EXERCISE INSTRUCTIONS: State how many lines in the material below contain the word "will". Give only the number.

● ● ●

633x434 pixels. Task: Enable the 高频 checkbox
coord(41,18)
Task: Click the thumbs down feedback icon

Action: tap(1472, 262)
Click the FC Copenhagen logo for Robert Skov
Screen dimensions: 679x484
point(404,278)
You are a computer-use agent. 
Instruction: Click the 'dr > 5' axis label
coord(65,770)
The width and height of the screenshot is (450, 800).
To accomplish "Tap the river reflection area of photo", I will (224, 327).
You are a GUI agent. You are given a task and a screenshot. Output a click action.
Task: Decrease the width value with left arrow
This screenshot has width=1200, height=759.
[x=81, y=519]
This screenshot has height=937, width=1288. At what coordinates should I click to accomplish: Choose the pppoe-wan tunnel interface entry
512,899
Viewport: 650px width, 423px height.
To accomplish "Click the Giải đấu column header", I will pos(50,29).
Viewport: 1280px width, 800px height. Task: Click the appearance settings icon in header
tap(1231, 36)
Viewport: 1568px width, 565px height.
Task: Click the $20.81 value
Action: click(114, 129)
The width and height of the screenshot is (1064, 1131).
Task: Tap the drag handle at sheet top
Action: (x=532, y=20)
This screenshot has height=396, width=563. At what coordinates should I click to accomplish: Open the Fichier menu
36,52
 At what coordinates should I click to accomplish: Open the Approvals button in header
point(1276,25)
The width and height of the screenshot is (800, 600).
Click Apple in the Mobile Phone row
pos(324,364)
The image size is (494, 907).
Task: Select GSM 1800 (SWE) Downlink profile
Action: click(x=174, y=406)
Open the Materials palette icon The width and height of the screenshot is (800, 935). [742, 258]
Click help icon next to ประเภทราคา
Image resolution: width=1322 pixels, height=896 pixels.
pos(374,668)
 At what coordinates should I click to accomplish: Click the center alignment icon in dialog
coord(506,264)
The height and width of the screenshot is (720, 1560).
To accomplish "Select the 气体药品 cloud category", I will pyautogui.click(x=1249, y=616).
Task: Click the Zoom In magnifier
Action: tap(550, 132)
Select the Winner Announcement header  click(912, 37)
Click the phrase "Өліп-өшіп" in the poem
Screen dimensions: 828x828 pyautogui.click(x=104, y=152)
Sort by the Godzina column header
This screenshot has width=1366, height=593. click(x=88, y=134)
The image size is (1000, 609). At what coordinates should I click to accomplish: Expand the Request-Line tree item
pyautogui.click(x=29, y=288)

● ● ●

FULL ANSWER: 3